Disaster planning traditionally focuses on three variables: data center replication, building design and backups. Analysts have maintained for years that the most common "disaster" is outright hardware failure because of faulty data center design, for instance, when the "emergency power off" button is hit, either accidentally or on purpose.
Yet, for many enterprises throughout the U.S., the reality is that recovery plans should be customized for whichever type of major disaster is most likely to occur in any given area.
"There are really two kinds of disasters that can affect your data center," says Ken Brill, founder and executive director of The Uptime Institute in Santa Fe, N.M. "Those that do not affect your data center directly but do affect your region -- when the region recovers, you will recover. Another is a disaster that affects your building directly; you won't recover until you recover the building. One of the most important decisions, but one that is often given little thought, is where to put the data center."
According to Brill, regional considerations such as city location, proximity to the ocean, whether the data center will be near a flood plain and even variables such as whether the data center is near an exterior wall, should all be considered carefully based on the region, not on broad computing guidelines.
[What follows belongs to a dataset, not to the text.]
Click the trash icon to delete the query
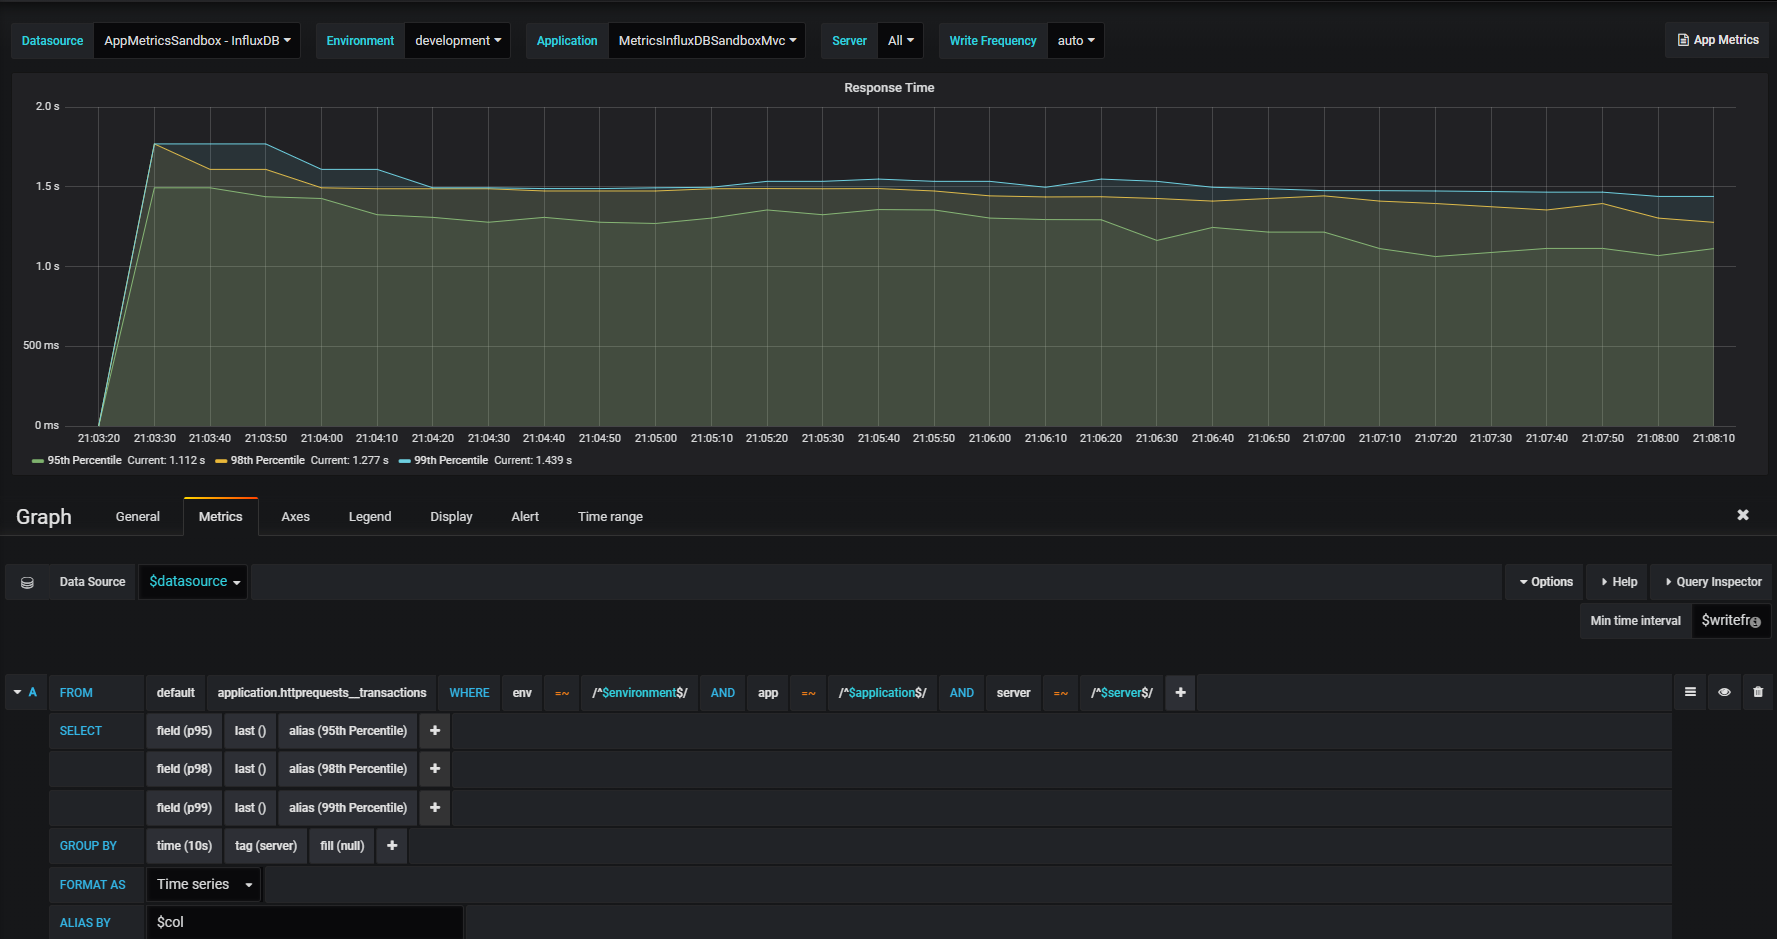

"There's a wave of regional events around the world, which started with 9/11 and then the power outage during the summer of 2003 [on the East Coast], Katrina, and flooding that we see going on around the world and terrorist events," says Roberta J. Witty, an analyst at Gartner Inc., who says disaster recovery budgets should be 8% to 9% of total data center budgets. "Organizations are starting to understand that an event can happen completely outside of your control and you'd better be prepared for it."